→ WHAT THIS TASK INVOLVES: Return, from the listing below, each line where the word "will" appears.

→ DATA SUPPLIED:
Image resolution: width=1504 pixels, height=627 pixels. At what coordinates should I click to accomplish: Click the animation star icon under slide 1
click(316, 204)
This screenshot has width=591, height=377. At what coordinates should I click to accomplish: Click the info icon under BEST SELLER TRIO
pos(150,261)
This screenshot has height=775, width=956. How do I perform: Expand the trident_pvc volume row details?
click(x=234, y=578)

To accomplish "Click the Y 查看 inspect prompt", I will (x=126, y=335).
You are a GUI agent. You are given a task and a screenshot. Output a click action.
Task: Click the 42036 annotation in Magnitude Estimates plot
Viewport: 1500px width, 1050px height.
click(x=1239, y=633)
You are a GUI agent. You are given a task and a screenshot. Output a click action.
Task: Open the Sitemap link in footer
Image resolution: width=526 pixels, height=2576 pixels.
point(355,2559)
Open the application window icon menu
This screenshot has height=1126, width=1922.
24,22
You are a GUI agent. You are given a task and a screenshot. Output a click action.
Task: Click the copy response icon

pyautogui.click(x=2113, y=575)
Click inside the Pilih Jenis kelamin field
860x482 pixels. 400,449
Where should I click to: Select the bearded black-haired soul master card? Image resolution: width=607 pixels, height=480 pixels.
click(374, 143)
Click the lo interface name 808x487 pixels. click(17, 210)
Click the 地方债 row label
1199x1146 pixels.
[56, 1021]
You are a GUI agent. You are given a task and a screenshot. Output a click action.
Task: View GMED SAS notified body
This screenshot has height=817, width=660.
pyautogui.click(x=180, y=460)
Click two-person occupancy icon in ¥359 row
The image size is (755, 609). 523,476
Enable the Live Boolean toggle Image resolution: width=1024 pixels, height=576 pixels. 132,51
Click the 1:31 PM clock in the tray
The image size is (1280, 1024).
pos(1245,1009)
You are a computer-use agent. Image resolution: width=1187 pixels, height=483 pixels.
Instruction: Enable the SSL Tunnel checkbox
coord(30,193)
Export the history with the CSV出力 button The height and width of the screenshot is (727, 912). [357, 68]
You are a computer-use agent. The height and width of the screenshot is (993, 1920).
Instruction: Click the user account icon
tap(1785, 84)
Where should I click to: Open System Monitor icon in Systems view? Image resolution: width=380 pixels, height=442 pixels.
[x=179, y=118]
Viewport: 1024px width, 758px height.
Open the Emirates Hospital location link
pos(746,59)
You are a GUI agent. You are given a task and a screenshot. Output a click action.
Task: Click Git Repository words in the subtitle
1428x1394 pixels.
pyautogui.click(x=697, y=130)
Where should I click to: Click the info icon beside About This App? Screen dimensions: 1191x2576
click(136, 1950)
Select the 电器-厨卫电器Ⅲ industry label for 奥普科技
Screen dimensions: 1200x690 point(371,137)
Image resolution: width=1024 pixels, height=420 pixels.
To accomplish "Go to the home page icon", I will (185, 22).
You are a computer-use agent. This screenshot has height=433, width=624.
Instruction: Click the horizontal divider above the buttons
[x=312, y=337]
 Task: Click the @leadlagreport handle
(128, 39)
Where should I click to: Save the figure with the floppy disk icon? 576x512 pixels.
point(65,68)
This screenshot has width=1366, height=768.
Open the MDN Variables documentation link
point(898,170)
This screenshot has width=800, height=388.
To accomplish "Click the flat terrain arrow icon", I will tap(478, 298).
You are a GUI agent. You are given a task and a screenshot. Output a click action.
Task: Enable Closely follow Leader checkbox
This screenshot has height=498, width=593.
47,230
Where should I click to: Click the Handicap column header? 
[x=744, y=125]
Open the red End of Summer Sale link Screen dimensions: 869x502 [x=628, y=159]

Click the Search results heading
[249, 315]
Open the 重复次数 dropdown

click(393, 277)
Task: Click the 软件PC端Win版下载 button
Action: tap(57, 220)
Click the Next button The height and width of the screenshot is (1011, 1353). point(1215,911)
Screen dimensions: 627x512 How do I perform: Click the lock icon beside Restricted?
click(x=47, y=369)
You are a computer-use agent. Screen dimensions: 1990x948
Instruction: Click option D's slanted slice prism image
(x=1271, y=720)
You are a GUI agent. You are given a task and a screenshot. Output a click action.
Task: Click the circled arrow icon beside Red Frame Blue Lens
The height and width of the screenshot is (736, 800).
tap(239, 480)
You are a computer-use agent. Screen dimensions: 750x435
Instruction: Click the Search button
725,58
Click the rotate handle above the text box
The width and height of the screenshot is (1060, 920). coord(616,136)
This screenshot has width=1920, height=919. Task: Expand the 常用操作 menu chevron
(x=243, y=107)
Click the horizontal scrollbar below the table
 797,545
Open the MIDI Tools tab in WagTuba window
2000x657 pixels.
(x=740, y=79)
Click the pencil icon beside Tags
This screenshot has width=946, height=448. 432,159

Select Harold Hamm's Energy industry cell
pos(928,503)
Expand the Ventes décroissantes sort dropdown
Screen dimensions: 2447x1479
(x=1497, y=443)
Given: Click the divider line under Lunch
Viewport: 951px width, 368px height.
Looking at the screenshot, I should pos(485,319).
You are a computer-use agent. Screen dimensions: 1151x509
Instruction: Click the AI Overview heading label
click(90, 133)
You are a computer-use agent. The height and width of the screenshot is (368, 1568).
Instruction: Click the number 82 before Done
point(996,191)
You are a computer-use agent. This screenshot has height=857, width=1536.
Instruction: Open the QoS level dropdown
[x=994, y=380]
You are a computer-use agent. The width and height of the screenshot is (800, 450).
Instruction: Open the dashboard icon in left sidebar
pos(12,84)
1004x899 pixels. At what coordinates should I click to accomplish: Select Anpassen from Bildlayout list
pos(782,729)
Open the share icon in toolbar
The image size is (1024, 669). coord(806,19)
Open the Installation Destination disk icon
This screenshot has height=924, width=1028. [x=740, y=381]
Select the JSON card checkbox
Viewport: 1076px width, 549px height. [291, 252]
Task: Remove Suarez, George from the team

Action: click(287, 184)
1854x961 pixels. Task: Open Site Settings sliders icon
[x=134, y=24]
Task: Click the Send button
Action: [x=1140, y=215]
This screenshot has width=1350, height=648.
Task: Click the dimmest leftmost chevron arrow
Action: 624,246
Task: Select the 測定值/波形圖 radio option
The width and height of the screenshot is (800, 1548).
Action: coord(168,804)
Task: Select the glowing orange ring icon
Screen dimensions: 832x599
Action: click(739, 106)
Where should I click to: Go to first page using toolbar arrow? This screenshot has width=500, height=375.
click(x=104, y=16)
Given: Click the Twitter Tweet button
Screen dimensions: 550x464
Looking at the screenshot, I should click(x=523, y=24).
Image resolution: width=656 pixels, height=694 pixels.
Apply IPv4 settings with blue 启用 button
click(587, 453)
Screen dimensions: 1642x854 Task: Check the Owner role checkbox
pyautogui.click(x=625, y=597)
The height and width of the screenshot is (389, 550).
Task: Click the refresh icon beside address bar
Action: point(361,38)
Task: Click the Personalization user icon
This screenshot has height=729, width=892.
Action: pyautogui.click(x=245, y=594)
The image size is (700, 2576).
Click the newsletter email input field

→ ANSWER BOX:
To accomplish "Click the Y 查看 inspect prompt", I will (x=126, y=335).
To accomplish "Go to the home page icon", I will (185, 22).
To accomplish "Click the flat terrain arrow icon", I will tap(478, 298).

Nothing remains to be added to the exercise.